Question:
I'm feeling empty and hopeless?
Chris A
2010-07-19 20:54:35 UTC
I'm a male about 27 years old. I'm fit/athletic, and people always compliment me and say how very handsome I am and so on....although it sounds nice and all and people often look at me and even stare me down especially guys look at me with dirty looks...and the women with a smile or curiousity but the bigger picture is....I still feel empty inside.... :(

One of my best friends has been in a relationship for the past year and he hardly ever goes out to hang with me like he used too and one of my other friends lives like an hour and a half away so I hardly see him.

Can someone advise me? The sad part is when people compliment me, they mention wow you must have like a million girls after you or you must have tons of friends....but the reality of it is, I DON'T. I often drive to different places alone, go to Starbucks, stores....and so on. I'm not one of those guys who randomly goes up to women to talk to them....and yes I have done the online dating world too....lots of confused women on there so I gave up.

I mean what else can I do? Wish I had lots of friends....I guess I'm just a hopeless cause. :(
Five answers:
2010-07-20 18:35:21 UTC
oh please, you're not a hopeless case! : ) You just need to take some initiative. It's totally awesome that you go places alone -- that's very brave. So now you need to start talking to people. Most women aren't going to start talking to you and even less so if you don't seem open to talking to people. Memorize some icebreakers -- not lines, just icebreakers for later in the conversation -- http://blog.6rounds.com/questions-ice-breakers-conversation-starters/. Maybe you also need to find some activity to get involved in. You need something that can make you happy alone (besides Starbucks). The rest will fall into place.

────────────────

▶ _STATED EXERCISE 1_: Please rewrite the rows below, from the first row to the line with "pyautogui.click(x=47, y=690)", putting "navigation" in place of "hamburger" and leaving the rest unchanged.

────────────────

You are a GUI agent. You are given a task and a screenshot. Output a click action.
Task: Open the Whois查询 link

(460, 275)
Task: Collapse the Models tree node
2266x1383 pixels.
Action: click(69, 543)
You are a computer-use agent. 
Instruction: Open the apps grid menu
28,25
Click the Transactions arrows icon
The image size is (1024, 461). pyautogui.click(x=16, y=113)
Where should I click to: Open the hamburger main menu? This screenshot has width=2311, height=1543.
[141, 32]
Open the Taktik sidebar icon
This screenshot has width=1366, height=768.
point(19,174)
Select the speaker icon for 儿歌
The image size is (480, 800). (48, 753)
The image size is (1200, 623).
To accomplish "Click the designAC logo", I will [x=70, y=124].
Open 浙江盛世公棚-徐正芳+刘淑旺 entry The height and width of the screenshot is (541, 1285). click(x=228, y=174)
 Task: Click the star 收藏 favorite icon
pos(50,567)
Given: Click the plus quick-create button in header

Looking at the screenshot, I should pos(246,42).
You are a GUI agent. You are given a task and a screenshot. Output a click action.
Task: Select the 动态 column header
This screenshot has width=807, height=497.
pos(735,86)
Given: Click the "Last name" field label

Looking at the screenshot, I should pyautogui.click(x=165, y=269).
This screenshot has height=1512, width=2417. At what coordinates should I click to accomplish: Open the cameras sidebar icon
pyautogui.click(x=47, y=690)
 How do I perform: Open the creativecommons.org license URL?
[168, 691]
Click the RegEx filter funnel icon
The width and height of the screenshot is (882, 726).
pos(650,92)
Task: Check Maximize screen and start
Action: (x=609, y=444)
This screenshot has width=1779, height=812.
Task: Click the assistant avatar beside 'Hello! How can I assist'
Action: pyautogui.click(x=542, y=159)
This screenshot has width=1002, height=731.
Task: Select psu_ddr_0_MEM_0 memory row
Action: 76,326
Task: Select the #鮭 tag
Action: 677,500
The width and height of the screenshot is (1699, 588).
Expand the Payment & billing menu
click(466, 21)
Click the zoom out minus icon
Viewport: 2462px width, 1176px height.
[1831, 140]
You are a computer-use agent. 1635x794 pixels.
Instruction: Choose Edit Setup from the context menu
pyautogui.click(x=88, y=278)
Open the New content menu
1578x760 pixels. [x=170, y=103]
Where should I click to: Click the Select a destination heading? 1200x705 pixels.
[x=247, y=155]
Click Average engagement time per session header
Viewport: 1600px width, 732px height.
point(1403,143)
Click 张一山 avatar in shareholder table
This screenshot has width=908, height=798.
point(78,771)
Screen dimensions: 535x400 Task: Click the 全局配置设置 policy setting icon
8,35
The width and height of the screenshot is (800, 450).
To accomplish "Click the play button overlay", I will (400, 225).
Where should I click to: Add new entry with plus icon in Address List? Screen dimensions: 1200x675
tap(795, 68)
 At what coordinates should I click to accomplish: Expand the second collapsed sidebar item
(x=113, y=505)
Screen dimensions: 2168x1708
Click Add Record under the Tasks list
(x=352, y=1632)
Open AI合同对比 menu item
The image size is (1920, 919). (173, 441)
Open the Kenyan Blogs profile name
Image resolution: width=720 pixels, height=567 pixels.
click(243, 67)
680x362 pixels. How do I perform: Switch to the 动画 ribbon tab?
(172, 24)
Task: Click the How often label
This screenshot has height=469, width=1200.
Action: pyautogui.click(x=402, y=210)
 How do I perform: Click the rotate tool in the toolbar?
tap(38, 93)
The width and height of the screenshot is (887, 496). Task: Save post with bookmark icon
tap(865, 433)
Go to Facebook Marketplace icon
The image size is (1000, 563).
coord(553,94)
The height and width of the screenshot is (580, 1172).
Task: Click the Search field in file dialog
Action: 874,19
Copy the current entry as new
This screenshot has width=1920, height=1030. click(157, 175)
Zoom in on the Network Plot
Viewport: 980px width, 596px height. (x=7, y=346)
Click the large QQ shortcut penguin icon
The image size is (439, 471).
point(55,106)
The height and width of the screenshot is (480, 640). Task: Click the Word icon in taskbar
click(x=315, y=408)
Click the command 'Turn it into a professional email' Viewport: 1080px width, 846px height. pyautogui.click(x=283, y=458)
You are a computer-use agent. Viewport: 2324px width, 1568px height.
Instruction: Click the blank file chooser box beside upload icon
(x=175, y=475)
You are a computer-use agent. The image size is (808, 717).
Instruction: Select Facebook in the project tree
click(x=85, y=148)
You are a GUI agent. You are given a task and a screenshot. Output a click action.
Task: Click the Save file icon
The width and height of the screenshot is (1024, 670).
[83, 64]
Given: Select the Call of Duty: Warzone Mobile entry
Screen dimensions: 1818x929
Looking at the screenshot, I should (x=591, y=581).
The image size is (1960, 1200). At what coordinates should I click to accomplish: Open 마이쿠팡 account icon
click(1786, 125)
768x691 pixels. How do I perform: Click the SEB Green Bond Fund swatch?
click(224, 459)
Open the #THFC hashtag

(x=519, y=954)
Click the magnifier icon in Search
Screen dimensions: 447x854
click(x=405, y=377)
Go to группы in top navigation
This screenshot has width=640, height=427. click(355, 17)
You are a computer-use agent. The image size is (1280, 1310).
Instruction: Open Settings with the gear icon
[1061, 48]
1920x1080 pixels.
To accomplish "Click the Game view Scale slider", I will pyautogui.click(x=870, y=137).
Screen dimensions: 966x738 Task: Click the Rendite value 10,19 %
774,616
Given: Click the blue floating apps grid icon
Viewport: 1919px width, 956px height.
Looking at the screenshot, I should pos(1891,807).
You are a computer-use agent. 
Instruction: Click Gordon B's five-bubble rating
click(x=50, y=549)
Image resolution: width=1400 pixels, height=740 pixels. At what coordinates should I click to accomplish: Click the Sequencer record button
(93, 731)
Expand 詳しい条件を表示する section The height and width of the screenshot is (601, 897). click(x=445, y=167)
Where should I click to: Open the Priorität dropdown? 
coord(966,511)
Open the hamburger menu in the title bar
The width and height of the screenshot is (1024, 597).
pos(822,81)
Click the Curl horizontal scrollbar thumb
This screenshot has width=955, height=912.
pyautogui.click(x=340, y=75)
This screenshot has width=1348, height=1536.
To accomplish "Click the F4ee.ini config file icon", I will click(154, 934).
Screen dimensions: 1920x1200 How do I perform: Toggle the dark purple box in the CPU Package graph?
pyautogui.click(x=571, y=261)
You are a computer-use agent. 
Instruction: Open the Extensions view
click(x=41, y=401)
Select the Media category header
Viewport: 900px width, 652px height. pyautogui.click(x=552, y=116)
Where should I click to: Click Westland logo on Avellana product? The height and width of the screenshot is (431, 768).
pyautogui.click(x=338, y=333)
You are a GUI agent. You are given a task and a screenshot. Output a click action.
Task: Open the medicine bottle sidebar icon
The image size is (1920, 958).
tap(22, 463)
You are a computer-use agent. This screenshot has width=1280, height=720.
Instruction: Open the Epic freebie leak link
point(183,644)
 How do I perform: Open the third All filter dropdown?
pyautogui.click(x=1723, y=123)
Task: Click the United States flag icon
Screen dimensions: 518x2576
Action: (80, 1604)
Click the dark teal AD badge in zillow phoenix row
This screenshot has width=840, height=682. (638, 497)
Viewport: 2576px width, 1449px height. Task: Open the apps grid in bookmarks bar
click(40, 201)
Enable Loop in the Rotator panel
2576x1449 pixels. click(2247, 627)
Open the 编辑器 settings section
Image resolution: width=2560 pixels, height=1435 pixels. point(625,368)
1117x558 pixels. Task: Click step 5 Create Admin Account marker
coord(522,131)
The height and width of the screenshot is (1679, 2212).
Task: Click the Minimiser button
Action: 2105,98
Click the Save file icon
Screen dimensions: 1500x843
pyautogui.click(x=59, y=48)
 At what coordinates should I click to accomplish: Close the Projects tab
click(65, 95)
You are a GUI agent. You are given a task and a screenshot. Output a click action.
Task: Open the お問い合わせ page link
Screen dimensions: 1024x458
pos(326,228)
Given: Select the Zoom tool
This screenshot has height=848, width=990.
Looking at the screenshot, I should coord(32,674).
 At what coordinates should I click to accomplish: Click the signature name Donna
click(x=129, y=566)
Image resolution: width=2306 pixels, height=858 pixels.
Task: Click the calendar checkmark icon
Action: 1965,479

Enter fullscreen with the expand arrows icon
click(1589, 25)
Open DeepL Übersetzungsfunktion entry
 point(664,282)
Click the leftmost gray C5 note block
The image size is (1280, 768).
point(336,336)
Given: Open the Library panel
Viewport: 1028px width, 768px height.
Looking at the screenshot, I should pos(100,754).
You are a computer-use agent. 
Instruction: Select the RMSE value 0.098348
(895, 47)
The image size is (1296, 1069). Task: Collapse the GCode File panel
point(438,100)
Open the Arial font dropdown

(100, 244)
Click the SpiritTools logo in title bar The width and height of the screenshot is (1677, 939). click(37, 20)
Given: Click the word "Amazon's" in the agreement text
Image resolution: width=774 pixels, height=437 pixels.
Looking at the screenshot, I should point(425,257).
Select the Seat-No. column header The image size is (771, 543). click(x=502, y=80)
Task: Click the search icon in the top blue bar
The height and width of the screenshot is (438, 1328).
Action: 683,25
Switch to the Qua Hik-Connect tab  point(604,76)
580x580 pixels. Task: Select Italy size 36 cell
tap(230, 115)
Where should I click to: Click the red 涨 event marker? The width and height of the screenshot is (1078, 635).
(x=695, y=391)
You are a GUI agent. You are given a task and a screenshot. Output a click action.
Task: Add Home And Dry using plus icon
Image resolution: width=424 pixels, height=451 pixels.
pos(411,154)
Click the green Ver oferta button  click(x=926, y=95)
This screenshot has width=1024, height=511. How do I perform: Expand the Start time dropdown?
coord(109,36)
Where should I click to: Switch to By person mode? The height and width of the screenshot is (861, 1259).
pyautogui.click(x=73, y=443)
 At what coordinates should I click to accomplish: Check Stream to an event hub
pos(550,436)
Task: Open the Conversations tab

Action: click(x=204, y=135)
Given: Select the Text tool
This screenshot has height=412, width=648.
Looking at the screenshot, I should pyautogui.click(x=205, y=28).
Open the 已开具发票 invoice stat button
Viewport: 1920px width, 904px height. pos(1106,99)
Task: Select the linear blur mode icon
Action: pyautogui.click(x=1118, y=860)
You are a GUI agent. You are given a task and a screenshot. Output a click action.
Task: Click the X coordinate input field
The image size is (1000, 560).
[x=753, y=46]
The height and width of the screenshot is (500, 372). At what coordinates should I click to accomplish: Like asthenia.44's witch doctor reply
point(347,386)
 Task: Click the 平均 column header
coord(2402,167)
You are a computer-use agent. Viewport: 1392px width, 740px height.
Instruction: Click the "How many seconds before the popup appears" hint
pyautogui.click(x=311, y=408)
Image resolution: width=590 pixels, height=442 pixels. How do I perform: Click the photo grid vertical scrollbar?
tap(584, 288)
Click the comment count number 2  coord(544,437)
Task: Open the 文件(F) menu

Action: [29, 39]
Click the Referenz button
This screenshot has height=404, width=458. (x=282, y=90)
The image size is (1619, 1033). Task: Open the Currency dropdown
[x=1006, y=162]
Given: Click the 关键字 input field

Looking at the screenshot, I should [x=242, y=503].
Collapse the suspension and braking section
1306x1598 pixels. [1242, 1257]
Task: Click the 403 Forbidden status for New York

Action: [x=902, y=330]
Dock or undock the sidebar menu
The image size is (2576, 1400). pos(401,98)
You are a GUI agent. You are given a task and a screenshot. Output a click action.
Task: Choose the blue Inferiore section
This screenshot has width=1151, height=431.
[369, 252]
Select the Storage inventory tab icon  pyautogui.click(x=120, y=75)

────────────────

▶ _STATED EXERCISE 2_:
Answer these from the post about feeling empty and hopeless:
(a) How old does the person asking say he is?
(b) How far away does one of his other friends live?
(c) What does the reply tell him to memorize?

▶ _FULL SOLUTION 1_:
You are a GUI agent. You are given a task and a screenshot. Output a click action.
Task: Open the Whois查询 link

(460, 275)
Task: Collapse the Models tree node
2266x1383 pixels.
Action: click(69, 543)
You are a computer-use agent. 
Instruction: Open the apps grid menu
28,25
Click the Transactions arrows icon
The image size is (1024, 461). pyautogui.click(x=16, y=113)
Where should I click to: Open the navigation main menu? This screenshot has width=2311, height=1543.
[141, 32]
Open the Taktik sidebar icon
This screenshot has width=1366, height=768.
point(19,174)
Select the speaker icon for 儿歌
The image size is (480, 800). (48, 753)
The image size is (1200, 623).
To accomplish "Click the designAC logo", I will [x=70, y=124].
Open 浙江盛世公棚-徐正芳+刘淑旺 entry The height and width of the screenshot is (541, 1285). click(x=228, y=174)
 Task: Click the star 收藏 favorite icon
pos(50,567)
Given: Click the plus quick-create button in header

Looking at the screenshot, I should pos(246,42).
You are a GUI agent. You are given a task and a screenshot. Output a click action.
Task: Select the 动态 column header
This screenshot has width=807, height=497.
pos(735,86)
Given: Click the "Last name" field label

Looking at the screenshot, I should pyautogui.click(x=165, y=269).
This screenshot has height=1512, width=2417. At what coordinates should I click to accomplish: Open the cameras sidebar icon
pyautogui.click(x=47, y=690)

▶ _FULL SOLUTION 2_:
(a) About 27 years old.
(b) About an hour and a half away.
(c) Some icebreakers.